━━━ Supplied material

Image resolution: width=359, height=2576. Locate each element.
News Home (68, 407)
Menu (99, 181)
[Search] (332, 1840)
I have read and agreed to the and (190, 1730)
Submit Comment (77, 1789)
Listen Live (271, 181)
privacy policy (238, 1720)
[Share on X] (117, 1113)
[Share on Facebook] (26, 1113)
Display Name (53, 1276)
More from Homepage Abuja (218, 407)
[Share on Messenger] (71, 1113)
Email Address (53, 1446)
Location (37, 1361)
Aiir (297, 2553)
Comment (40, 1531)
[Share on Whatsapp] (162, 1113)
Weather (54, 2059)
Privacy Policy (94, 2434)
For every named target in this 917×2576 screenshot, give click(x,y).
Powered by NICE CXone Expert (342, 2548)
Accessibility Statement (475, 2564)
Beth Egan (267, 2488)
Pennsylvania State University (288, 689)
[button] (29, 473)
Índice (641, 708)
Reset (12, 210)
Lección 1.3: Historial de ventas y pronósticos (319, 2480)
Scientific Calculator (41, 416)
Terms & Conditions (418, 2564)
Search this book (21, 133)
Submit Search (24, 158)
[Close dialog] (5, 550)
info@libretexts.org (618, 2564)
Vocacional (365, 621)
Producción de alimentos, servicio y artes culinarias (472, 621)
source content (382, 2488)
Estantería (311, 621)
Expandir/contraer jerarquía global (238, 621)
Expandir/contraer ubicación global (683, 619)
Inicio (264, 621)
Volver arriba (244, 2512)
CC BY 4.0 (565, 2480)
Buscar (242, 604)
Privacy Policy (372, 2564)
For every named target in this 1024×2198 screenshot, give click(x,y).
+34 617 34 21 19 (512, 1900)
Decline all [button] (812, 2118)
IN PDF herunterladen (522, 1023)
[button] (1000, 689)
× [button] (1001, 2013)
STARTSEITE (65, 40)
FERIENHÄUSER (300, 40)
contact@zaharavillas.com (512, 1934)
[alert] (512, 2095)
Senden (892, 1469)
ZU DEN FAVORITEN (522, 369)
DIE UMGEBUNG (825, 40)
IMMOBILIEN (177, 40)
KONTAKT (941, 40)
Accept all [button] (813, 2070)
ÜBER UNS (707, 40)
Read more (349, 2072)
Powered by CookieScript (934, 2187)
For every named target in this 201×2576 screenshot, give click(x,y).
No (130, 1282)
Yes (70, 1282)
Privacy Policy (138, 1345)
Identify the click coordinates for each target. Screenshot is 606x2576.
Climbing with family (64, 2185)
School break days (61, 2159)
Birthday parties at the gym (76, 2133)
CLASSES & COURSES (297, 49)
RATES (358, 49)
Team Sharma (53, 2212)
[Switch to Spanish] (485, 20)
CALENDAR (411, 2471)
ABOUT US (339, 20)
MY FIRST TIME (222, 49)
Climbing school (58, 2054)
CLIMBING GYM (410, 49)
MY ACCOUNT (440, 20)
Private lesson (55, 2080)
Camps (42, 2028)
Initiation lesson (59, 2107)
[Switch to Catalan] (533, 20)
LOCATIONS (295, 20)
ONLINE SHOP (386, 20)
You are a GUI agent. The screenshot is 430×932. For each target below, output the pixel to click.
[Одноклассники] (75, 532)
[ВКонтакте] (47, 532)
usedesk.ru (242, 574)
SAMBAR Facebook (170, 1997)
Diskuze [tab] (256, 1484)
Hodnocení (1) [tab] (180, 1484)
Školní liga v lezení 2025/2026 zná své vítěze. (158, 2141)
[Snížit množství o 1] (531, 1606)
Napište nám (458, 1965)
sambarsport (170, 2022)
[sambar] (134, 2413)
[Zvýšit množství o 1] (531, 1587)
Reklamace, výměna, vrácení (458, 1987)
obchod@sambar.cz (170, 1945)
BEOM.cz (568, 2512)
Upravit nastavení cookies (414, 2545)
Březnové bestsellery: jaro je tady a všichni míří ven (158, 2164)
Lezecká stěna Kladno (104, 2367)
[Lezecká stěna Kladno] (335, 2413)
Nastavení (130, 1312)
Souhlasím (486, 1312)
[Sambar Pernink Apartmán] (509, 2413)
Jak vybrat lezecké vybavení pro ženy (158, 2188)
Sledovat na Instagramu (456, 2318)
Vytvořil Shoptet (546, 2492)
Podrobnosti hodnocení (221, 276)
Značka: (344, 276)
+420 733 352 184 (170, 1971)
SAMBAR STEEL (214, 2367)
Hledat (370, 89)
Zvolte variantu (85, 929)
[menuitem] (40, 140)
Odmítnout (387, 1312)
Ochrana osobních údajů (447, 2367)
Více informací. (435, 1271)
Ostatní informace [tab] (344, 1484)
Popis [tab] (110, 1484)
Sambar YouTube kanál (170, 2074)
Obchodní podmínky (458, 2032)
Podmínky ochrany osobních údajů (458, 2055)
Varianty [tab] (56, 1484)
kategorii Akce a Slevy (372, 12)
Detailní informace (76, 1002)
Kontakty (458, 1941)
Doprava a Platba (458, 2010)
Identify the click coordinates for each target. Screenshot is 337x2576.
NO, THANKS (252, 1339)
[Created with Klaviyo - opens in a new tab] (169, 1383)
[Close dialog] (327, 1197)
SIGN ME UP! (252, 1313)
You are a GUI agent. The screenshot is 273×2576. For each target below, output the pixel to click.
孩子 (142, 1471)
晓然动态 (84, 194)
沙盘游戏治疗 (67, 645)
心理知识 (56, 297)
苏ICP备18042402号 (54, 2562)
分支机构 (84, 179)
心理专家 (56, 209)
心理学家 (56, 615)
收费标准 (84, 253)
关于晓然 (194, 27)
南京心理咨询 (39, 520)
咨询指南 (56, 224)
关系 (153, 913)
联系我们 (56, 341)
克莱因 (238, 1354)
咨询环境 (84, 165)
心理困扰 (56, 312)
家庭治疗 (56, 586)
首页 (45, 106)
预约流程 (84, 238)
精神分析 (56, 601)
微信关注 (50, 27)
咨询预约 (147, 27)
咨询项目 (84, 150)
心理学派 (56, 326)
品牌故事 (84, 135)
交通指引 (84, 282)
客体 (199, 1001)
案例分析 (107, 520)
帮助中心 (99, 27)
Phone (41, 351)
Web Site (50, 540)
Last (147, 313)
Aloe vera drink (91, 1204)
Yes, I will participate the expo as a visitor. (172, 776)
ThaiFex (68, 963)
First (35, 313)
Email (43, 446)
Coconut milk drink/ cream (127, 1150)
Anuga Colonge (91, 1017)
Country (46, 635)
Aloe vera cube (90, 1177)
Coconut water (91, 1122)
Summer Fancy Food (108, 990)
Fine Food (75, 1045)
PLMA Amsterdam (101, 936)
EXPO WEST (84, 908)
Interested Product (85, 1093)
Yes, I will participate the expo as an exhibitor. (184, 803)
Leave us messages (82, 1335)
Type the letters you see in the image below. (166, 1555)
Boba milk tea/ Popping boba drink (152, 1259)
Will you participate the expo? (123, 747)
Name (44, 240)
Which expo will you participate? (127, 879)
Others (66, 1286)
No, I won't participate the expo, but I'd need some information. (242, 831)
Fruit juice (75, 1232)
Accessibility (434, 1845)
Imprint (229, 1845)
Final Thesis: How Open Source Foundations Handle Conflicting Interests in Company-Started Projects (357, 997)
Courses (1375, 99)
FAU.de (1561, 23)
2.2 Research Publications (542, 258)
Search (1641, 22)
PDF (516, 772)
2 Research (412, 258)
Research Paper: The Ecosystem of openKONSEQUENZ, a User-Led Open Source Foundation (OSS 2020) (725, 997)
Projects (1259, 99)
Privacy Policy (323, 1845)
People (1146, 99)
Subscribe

━━━━━━

**Task description**
Using the data above, print exactly the lines from the line that contains "Expandir/contraer ubicación global (683, 619)" through the line that contains "Školní liga v", with both included.

**Task output**
Expandir/contraer ubicación global (683, 619)
Inicio (264, 621)
Volver arriba (244, 2512)
CC BY 4.0 (565, 2480)
Buscar (242, 604)
Privacy Policy (372, 2564)
For every named target in this 1024×2198 screenshot, give click(x,y).
+34 617 34 21 19 (512, 1900)
Decline all [button] (812, 2118)
IN PDF herunterladen (522, 1023)
[button] (1000, 689)
× [button] (1001, 2013)
STARTSEITE (65, 40)
FERIENHÄUSER (300, 40)
contact@zaharavillas.com (512, 1934)
[alert] (512, 2095)
Senden (892, 1469)
ZU DEN FAVORITEN (522, 369)
DIE UMGEBUNG (825, 40)
IMMOBILIEN (177, 40)
KONTAKT (941, 40)
Accept all [button] (813, 2070)
ÜBER UNS (707, 40)
Read more (349, 2072)
Powered by CookieScript (934, 2187)
For every named target in this 201×2576 screenshot, give click(x,y).
No (130, 1282)
Yes (70, 1282)
Privacy Policy (138, 1345)
Identify the click coordinates for each target. Screenshot is 606x2576.
Climbing with family (64, 2185)
School break days (61, 2159)
Birthday parties at the gym (76, 2133)
CLASSES & COURSES (297, 49)
RATES (358, 49)
Team Sharma (53, 2212)
[Switch to Spanish] (485, 20)
CALENDAR (411, 2471)
ABOUT US (339, 20)
MY FIRST TIME (222, 49)
Climbing school (58, 2054)
CLIMBING GYM (410, 49)
MY ACCOUNT (440, 20)
Private lesson (55, 2080)
Camps (42, 2028)
Initiation lesson (59, 2107)
[Switch to Catalan] (533, 20)
LOCATIONS (295, 20)
ONLINE SHOP (386, 20)
You are a GUI agent. The screenshot is 430×932. For each target below, output the pixel to click.
[Одноклассники] (75, 532)
[ВКонтакте] (47, 532)
usedesk.ru (242, 574)
SAMBAR Facebook (170, 1997)
Diskuze [tab] (256, 1484)
Hodnocení (1) [tab] (180, 1484)
Školní liga v lezení 2025/2026 zná své vítěze. (158, 2141)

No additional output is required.